### Task goal
No pictures, please. Output the lines from the start of the data through the line that contains "Viewport: 2048px width, 1372px height.", both included, exactly as they stand.

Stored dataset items
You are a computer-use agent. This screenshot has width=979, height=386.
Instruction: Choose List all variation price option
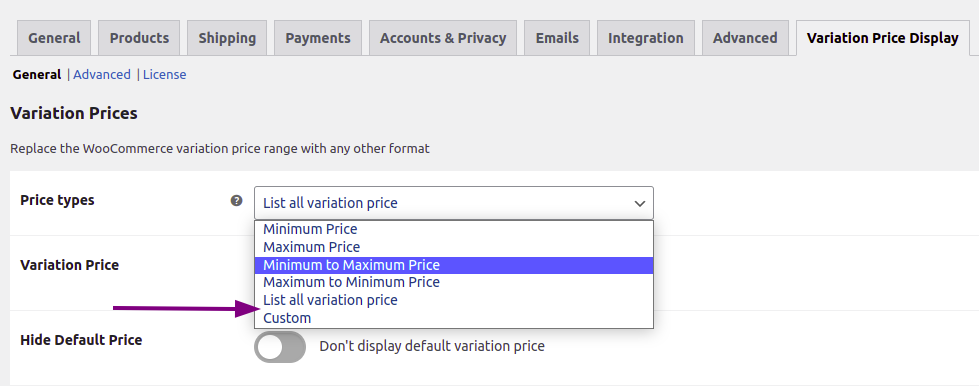[x=454, y=300]
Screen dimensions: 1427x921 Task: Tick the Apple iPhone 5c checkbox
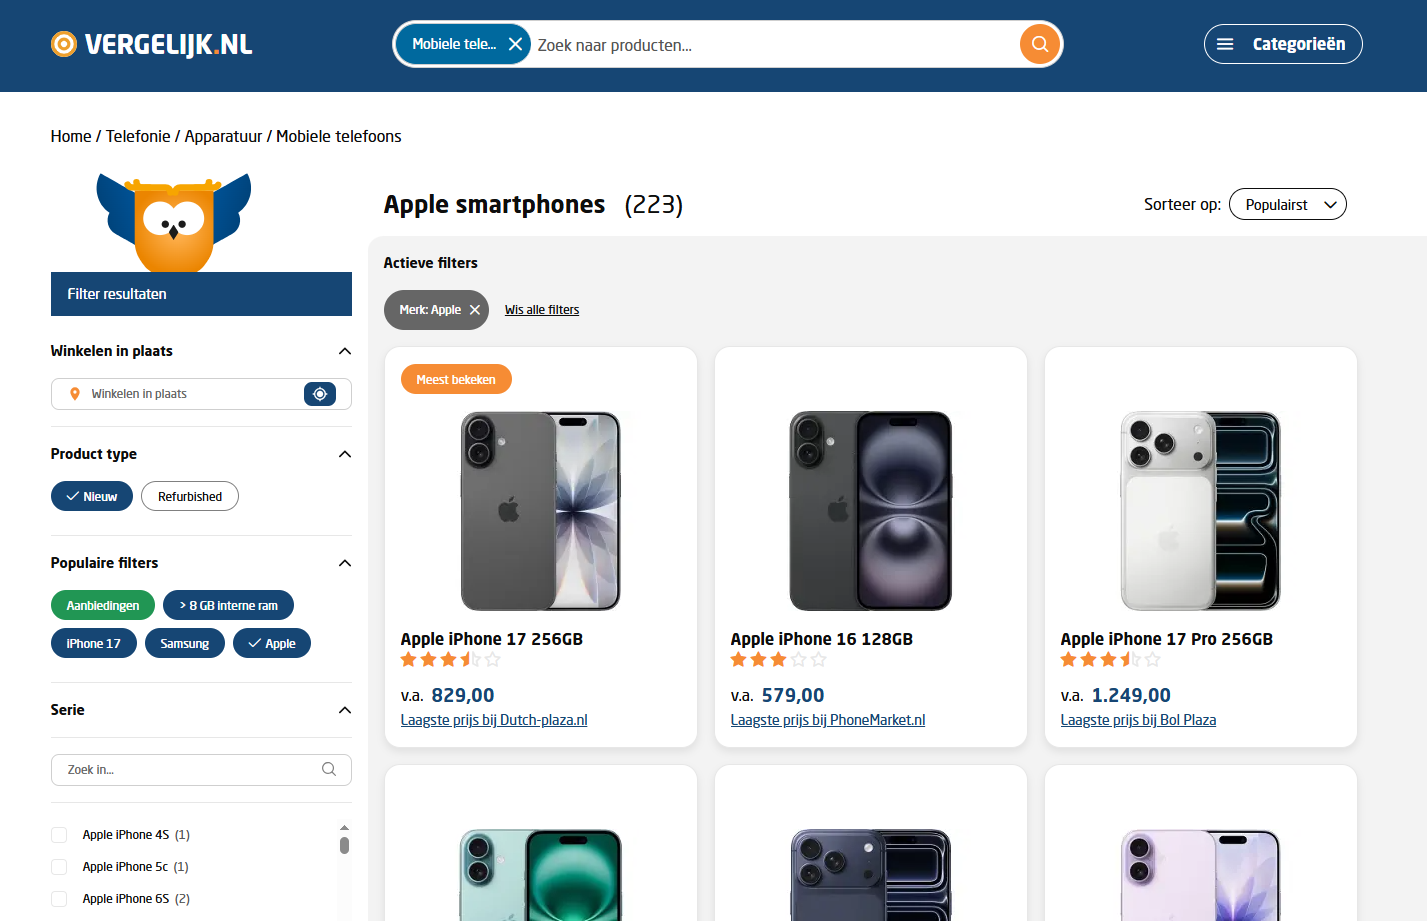click(x=59, y=867)
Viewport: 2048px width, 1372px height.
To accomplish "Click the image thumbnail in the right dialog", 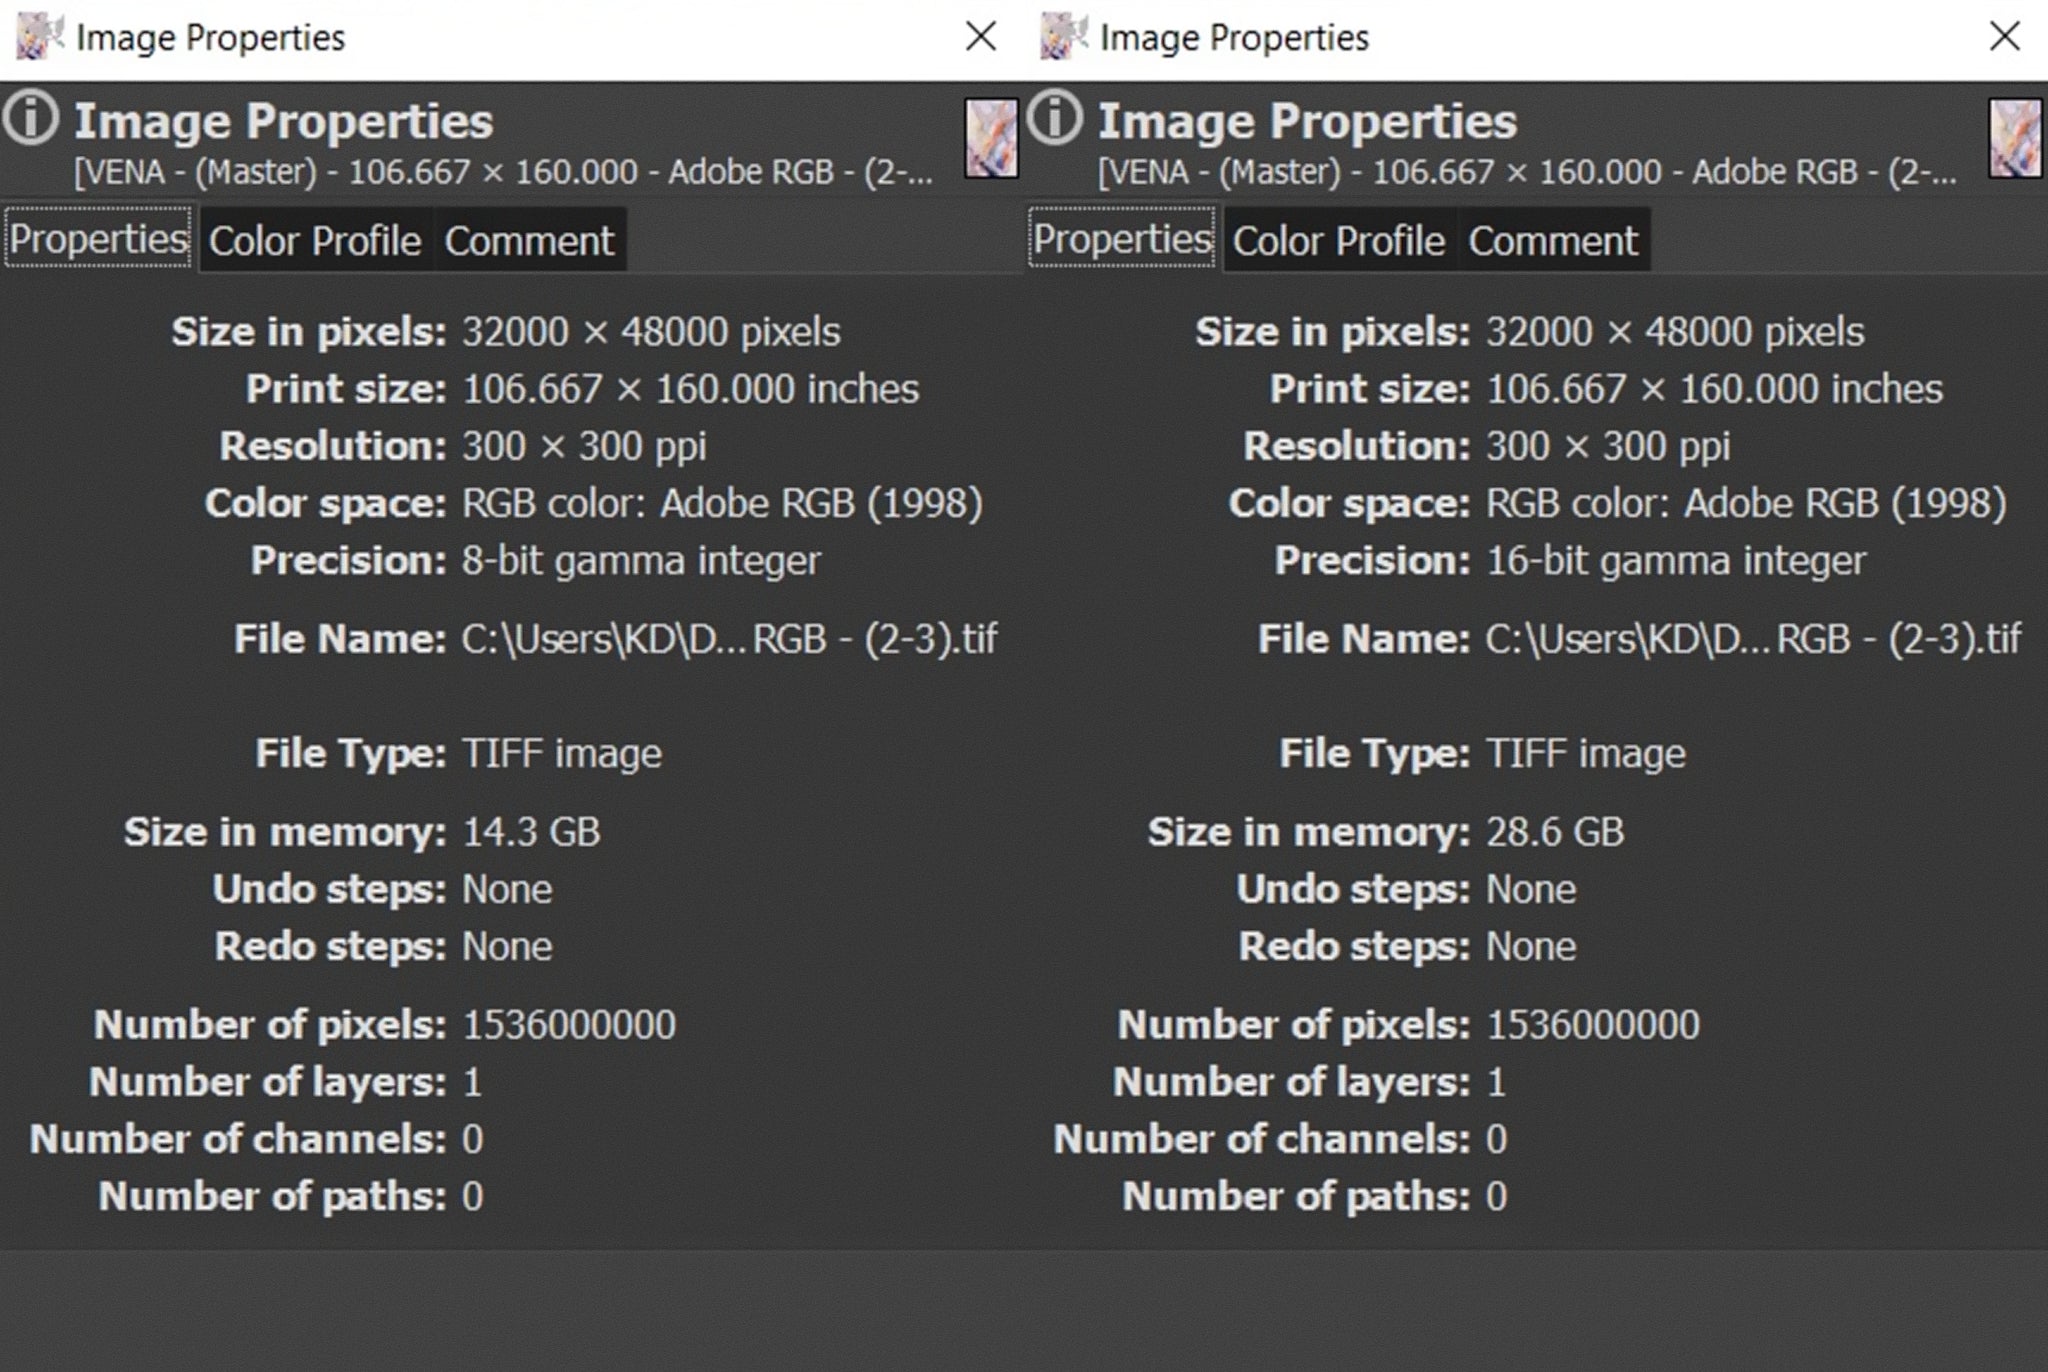I will coord(2015,138).
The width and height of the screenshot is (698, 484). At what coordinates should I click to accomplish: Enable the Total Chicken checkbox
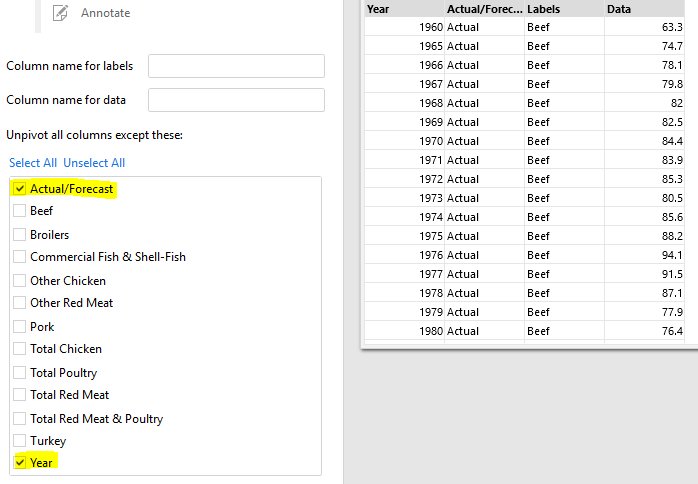click(x=20, y=349)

### Answer section
You are a computer-use agent. This screenshot has width=979, height=386.
Instruction: Choose List all variation price option
[x=454, y=300]
Screen dimensions: 1427x921 Task: Tick the Apple iPhone 5c checkbox
click(x=59, y=867)
Viewport: 2048px width, 1372px height.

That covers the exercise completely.